Und die Realität kann man besichtigen. Es kostet nur etwas Mühe, sich vom Fernseher wegzubewegen. Aber bekanntlich ist Bewegung gesund. So erinnere ich mich meiner persönlichen Eindrücke im Rahmen meiner der beruflichen Tätigkeit geschuldeten Besuche einiger Demonstrationen der Querdenker. Zum Äußersten entschlossene und martialisch auftretende Demokratieumstürzler habe ich beim besten Willen nicht entdecken können. Lediglich am Rande trieben sich einige folkloristische Gestalten herum, die man eher auf einem Karnevalsumzug mit historischen Kostümen vermuten könnte und die sich zudem deutlich von der Mehrheit der Teilnehmer abhoben. Ja, ich habe Spinner gesehen, Menschen mit verklärtem Blick, auch einige Umweltbewegte, vor allen Dingen aber ganz normale Bürger, viele davon im Familienverbund. Ebenso dürften die meisten von ihnen, im Gegensatz zu den Teilnehmern so vieler anderer Demonstrationen, brave Steuerzahler sein. Viele von ihnen dürften das dem Grundgesetz entsprechende Gesellschaftsbild gar nicht kennen, geschweige denn es umstürzen wollen.

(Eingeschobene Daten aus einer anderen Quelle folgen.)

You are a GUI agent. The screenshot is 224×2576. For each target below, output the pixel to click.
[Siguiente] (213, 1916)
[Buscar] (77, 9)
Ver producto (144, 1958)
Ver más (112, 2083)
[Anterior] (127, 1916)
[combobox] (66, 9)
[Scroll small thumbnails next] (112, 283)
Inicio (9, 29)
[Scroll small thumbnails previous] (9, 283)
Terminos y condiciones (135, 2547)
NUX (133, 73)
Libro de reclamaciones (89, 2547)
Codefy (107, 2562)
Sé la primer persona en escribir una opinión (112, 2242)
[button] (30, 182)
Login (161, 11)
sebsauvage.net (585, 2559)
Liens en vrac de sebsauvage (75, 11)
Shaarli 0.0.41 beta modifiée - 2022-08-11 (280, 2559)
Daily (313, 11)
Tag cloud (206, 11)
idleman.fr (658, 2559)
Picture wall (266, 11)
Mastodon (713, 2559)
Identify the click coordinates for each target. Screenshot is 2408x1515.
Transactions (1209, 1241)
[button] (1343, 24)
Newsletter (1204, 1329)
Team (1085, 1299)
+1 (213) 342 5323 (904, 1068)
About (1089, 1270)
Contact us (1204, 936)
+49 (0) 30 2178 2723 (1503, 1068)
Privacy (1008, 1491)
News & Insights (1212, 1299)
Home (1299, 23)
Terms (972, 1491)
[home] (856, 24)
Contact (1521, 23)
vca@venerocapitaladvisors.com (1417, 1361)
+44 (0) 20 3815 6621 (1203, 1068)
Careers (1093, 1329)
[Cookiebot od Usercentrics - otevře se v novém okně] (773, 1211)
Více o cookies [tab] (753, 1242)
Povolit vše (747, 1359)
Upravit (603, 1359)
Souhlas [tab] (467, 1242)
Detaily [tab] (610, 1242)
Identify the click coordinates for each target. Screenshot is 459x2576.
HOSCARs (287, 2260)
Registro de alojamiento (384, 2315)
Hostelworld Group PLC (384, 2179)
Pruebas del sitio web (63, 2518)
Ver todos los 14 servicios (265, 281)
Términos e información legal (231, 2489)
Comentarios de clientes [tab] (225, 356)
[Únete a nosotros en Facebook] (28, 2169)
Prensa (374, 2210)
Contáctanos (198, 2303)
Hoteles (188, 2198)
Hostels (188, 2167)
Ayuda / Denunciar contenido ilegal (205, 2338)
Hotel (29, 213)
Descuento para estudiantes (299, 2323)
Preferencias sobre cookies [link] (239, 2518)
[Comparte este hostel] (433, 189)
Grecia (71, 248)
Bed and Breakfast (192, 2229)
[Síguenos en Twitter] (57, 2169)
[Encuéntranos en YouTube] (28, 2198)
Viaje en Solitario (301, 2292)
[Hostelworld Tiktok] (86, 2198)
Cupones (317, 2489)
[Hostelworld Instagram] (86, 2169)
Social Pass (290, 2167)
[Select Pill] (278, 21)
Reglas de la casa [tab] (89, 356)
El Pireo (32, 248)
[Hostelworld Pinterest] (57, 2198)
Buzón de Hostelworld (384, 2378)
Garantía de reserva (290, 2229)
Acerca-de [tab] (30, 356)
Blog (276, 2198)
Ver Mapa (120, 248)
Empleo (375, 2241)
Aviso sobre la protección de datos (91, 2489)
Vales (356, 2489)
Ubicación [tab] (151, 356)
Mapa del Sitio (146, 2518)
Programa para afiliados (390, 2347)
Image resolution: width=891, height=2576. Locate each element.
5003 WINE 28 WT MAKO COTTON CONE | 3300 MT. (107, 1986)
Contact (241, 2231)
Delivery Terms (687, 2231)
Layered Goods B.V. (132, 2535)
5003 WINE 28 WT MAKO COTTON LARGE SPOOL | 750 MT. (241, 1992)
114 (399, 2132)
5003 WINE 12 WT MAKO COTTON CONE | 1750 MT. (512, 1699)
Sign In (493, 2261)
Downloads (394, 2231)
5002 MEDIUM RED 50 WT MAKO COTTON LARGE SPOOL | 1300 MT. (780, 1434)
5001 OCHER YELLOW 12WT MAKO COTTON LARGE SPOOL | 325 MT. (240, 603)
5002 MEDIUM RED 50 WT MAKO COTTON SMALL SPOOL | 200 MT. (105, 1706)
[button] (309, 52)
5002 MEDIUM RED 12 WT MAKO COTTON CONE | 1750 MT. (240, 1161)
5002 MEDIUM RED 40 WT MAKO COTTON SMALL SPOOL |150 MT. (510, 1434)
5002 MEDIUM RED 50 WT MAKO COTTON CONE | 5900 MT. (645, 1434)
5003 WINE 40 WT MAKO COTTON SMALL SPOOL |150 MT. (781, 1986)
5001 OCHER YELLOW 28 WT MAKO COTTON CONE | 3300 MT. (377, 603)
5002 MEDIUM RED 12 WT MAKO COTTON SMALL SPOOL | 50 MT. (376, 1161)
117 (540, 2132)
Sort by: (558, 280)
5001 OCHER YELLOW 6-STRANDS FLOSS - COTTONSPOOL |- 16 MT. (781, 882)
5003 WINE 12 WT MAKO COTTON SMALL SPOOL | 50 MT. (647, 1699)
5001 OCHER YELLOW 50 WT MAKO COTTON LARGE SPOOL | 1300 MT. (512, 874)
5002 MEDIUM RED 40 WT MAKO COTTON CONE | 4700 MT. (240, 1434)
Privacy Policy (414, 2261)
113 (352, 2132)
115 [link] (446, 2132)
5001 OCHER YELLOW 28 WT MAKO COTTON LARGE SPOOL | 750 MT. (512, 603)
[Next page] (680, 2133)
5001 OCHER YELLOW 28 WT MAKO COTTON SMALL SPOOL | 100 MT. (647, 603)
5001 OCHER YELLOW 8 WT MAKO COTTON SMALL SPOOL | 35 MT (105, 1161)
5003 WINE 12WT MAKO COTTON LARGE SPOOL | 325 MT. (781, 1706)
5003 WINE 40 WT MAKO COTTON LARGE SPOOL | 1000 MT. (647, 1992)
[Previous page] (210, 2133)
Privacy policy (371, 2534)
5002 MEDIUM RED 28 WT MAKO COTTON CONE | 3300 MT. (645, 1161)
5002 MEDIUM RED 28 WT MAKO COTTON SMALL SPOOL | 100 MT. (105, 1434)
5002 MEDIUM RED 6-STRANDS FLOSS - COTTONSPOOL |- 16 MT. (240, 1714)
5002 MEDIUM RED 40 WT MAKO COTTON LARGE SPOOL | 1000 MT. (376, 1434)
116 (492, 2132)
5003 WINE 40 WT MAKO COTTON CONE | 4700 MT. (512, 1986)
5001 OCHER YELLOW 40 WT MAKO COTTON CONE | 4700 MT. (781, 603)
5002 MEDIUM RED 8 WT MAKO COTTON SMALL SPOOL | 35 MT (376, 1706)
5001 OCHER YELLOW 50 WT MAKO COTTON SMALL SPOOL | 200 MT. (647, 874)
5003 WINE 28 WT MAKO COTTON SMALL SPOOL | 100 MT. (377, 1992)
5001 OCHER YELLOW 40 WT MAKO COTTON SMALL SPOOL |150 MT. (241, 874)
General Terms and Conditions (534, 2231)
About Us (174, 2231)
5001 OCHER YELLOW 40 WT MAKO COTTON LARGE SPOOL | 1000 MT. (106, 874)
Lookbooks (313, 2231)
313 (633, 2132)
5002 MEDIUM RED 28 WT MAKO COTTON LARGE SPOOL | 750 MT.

Aber noch einmal: Ein Staatsstreich ist von diesem Personenkreis nicht zu erwarten – eher schon von den linken Gegendemonstranten, die jedes mal auf ihre Weise zeigen, was sie von unserer Demokratie halten. Die Bürgerproteste passen dem Kanzleramt einfach nicht in den Kram, und wie immer ist das Naheliegende, die Gefahr von Rechts zu beschwören. Kein Zweifel, knallharten Rechtsextremismus gibt es, aber eben nicht dort. Taucht dann auch noch die Beobachtung durch den Verfassungsschutz auf, so könnte die Erwartung der Staatsautorität sein, verlässt die Menschen schlagartig der Mut und die Bewegung ebbt ab. Am Ende ein nicht ungefährliches Kalkül. Dann nämlich, wenn immer erkennbarer die Fiktionen der Bedrohung durch die Strobls dieser Republik von der erlebbaren Realität abweichen.